The complete protein guide for your children this summer

The complete protein guide for your children this summer

Protein should be an essential part of your child’s daily diet, whether he is a toddler, a pre-teen or a teenager. This nutrient helps build your child’s bones, muscles, and skin, apart from repairing tissues and playing a key role in the production of hormones and enzymes. So, if you are worried that your kids are not getting enough protein, it is a valid concern. This problem can get even more pronounced during summer, when your children might not feel like eating heavy meals that contain eggs, chicken, or paneer (cottage cheese). Fortunately, there are some easy ways to deal with this problem.

This article elaborates on everything you need to know about protein, the quantities required as per your child’s age and gender, and recipes that can help you incorporate protein in their diet without making them uncomfortable in summer.

RDA of protein

RDA (Recommended Dietary Allowance) of protein for children depends on their age and gender. A complete list has been shared below:

  Age(years) Daily protein intake (g)
Children 1-3 16.7
4-6 20.1
7-9 29.5
Boys 10-12 39.9
Girls 10-12 40.4
Boys 13-15 54.3
Girls 13-15 51.9
Boys 16-17 61.5
Girls 16-17 55.5

4 great protein sources for summer

It is normal for people to look for light and cooling meals during the summer months. However, getting the RDA of protein from regular sources like eggs, meat, or fish might not be desirable, as these foods tend to make you feel too full. Instead, you can give these 5 protein-rich yet light alternatives a try. Though every one of these items is vegetarian, they will keep your children energetic, strong and healthy.

  1. Yoghurt

    Yoghurt is one of the best vegetarian sources of protein. Unlike milk, which is harder to digest, especially in very hot weather, the probiotics in yoghurt make it very easy on the system. One serving of yoghurt (100g) has about 10g of protein. Of course, homemade yoghurt or curd is the best way to go, but if you’re buying yoghurt, make sure to get the high-protein, low-fat variety.

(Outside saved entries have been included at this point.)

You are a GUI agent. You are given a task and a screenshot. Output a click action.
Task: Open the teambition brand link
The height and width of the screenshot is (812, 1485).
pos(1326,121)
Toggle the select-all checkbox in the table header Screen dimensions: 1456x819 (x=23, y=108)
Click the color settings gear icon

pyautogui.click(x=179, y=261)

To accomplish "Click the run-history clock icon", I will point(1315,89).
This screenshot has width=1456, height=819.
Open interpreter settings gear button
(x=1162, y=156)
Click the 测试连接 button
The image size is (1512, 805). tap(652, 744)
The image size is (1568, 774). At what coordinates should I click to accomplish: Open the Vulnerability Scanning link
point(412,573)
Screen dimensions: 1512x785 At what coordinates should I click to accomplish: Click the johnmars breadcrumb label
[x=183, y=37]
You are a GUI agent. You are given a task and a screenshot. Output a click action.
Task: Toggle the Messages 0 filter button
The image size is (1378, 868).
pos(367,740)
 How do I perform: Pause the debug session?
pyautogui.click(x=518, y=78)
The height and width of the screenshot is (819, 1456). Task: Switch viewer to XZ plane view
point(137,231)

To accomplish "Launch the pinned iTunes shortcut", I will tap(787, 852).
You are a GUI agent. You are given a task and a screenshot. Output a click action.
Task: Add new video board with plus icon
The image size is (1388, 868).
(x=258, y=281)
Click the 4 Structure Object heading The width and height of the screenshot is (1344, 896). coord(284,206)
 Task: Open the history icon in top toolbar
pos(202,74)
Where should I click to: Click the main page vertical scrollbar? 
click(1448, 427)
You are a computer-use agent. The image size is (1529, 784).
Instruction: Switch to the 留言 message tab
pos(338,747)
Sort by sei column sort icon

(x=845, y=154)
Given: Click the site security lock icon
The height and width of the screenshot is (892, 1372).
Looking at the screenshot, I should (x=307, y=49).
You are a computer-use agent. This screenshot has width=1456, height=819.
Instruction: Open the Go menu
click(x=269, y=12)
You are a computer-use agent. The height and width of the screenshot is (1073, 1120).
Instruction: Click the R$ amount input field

    Recommended recipe: Curd rice

    A great way to incorporate yoghurt into your kid’s diet is by serving curd-rice for dinner. Not only is it great for his daily protein intake, it will also boost his digestive system and help lose weight.

    • To make curd rice, all you need to do is mix curd with cooked rice.
    • Then, heat a teaspoon of ghee over a hot flame and add mustard seeds, curry leaves, dry red chillies, and asafoetida to the ghee.
    • Pour this “tadka” onto the curd rice and mix well. Serve immediately.
  2. Black beans

    Black beans are another wonderful way of incorporating protein in your child’s summer diet. Just 1 tablespoon of black beans has 1g of protein, or 2% of your daily requirement. Apart from being high in protein, black beans also have high amounts of vitamin B1, which is great for memory, and molybdenum, which is a natural detoxifier. You can also go for kidney beans and navy beans.

    Recommended recipe: Black bean and corn salad

    This is a light and refreshing way of incorporating black beans into your child’s diet and makes for a great dinner.

    • Take 1 cup of black beans (boiled), 2 cups of sweet corn, 1 small red bell pepper (chopped), ½ onion (chopped), and mix in a bowl.
    • Add 1 tsp of jeera (cumin) powder, juice of 1 lemon and 2 tbsp of olive oil.
    • Mix well, chill for 15 minutes, and serve.
  3. Coconut

    One medium coconut has about 13.2 g of protein, or 26% of your kid’s daily requirement. The coconut water is also great for the summer season and has a host of health benefits. Contrary to popular belief, coconut is not fattening, and in fact, it’s rich in medium-chain triglycerides which can help weight loss.

    Recommended recipe: Coconut is extremely versatile and can be incorporated into your child’s diet in so many ways. Simply add coconut shavings to a breakfast bowl of fruits or granola. Or, add some coconut water to your child’s morning smoothie.

  4. Banana

    Banana is another great source of protein that’s perfect for the summer months. One large banana has 1.5 g of protein, which means it meets 3% of your kid’s RDA of protein. Bananas are also rich in potassium and help lower blood pressure. They’re also rich in fibre and amino acids. Another great thing about bananas is that it’s a very versatile fruit. You can make it a part of a breakfast smoothie, add it to cereals, or just let your child eat a couple of bananas for breakfast.

    Recommended recipe: Banana chaat

    If your kids find the taste of bananas to be a little monotonous, this recipe will help you get that perfect balance of flavours.

    • Take 2 bananas and cut them into thin slices. Add cumin powder, coriander powder, black salt, and black pepper, on the banana slices. Squeeze the juice of half a lemon on the banana slices and enjoy.

Finally, while you need to make sure that your child is getting enough protein in his or her summer diet, don’t compromise on their digestive system by serving foods that are too rich. The food sources and recipes mentioned in this article will help toddlers and teens beat that summer heat while also getting the strength they need.